When We Fight is meant to get people to do something. In service to this aim, the book is designed to engage. The design team, AgitArte, gets equal billing with Jobin-Leeds on the book’s cover and at its website, www.whenwefightwewin.com. A lot of the communication in the book is done through drawing, often posters from leftwing movements. In the chapter on immigration, for example, there is a beautiful drawing of a sad child with his hand on his window next to a second drawing of a woman in jail, hugging her pillow. “Deporting and detaining parents shatters families,” the poster says. Another poster shows an elderly Chinese couple walking down a street in Chinatown. In front, a little girl stands, looking out at us. “Stop evictions of our elders in Chinatown,” the poster says. Both posters have more explanation of their ideas in smaller text below. The one about evictions is in two languages. But a casual reader will get the point right away.

THE PAGES look like a magazine. They have headlines, and text divided into columns. There are pull-quotes — exciting bits from the text repeated in big letters to catch readers’ eyes. The book isn’t completely accessible — Jobin-Leeds uses long words and long sentences sometimes. But the team makes up for this density with drawings, design, and stories that make the political personal.

The section on economic justice, for example, begins with the story of one family:

Aloysius Nwankwo has lived with his wife, four children, and mother in the Grove Hall section of Boston for two decades. After his small business failed, the family struggled to pay its mortgage. In early 2013 Nwankwo came home to find a notice from Bank of America that the bank would foreclose on his home on April 10, 2013, after which he would be evicted. The Nwankwos were about to become another casualty of the national foreclosure epidemic.

With four sentences Jobin-Leeds has told us the story of one family and connected it to the bigger story of foreclosures. He goes on to talk about how the Nwankwos connected with City Life/Vida Urbana, and were able, through the effort of neighbors and friends, to stay in their home.

Telling stories is a strategy for activists whom Jobin-Leeds highlights throughout the book. It is also one of the book’s more radical features. The corporate media talks a lot about politicians. Even alternative media often falls into this habit. “Donald Trump” they say, “Hillary Clinton,” “Ron Paul.” We’re invited to watch, and cheer, and analyze the psychology of our kings, to despair, and hope, and advocate on their behalf. Often, activists and community members are not part of the story at all. When we are included, we are outsiders, pulling on the pants legs of the powerful. Jobin-Leeds puts us at the center of the story.
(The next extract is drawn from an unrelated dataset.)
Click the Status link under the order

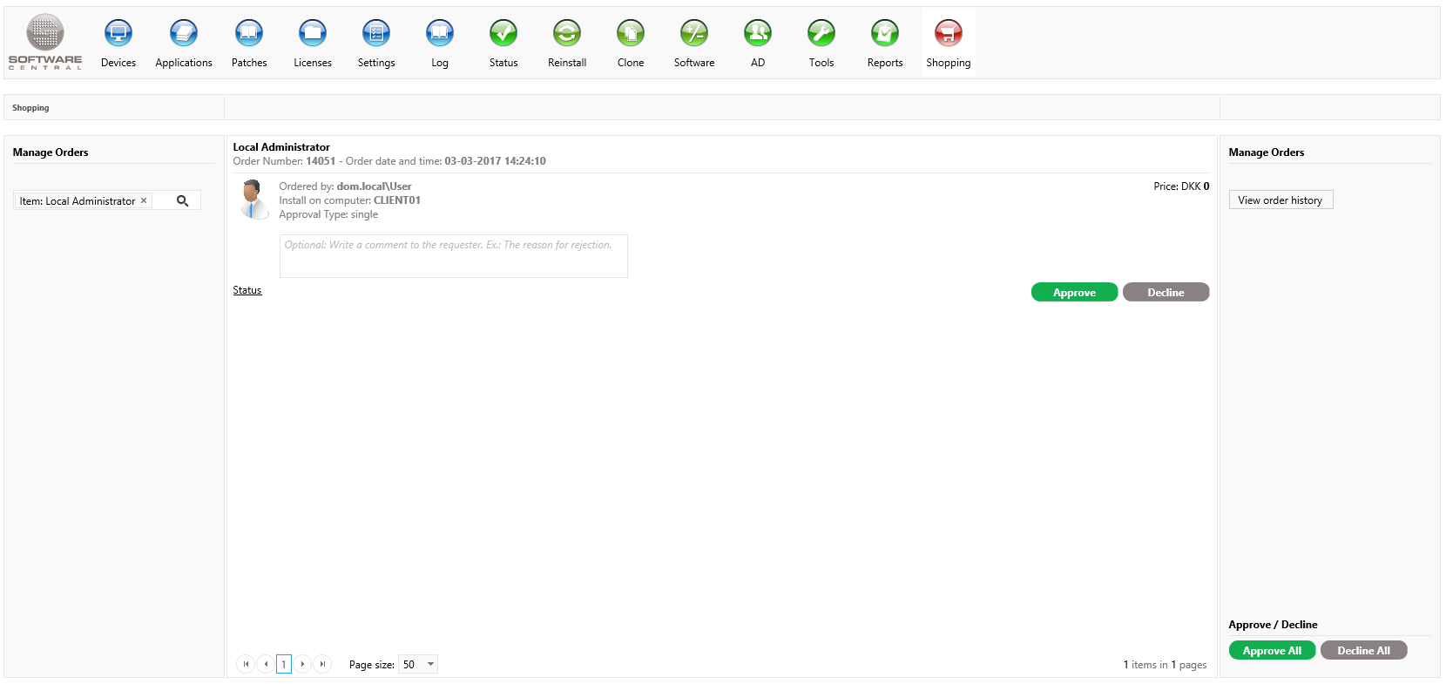coord(247,290)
When We Fight, in the end, is a community project, the product of many conversations. Jobin-Leeds credits community members throughout, talking about the ways he collaborated with them and the feedback he received from them. The book is so full of stories that it feels like Jobin-Leeds is its editor as much as its writer. He notes that the book was the product of five years of conversations with activists culminating in a two-day gathering. He says the gathered group “broke bread and discussed our challenges, big questions, and what we could do to make lasting change.”
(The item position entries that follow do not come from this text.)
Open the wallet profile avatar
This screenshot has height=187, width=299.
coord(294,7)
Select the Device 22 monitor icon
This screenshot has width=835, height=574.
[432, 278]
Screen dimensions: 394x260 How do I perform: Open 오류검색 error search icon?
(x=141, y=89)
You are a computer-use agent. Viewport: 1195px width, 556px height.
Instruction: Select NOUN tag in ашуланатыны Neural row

We won’t beat racism in our lifetimes. It will take generations to lick wage-slavery and trans-phobia. But we begin by telling our stories — centralizing our stories. It will take being loud, and making pictures, and listening. It will take a million conversations in North Carolina, and in California. Maybe it will take ten million. Maybe that won’t be enough. But one thought offers hope, even though we know in our hearts, and by our history, it’s not quite true. When we fight, we win.

Jacob L. Perl, a member of our editorial board, is a writer living in Madison, Wisconsin, and works in the medical field.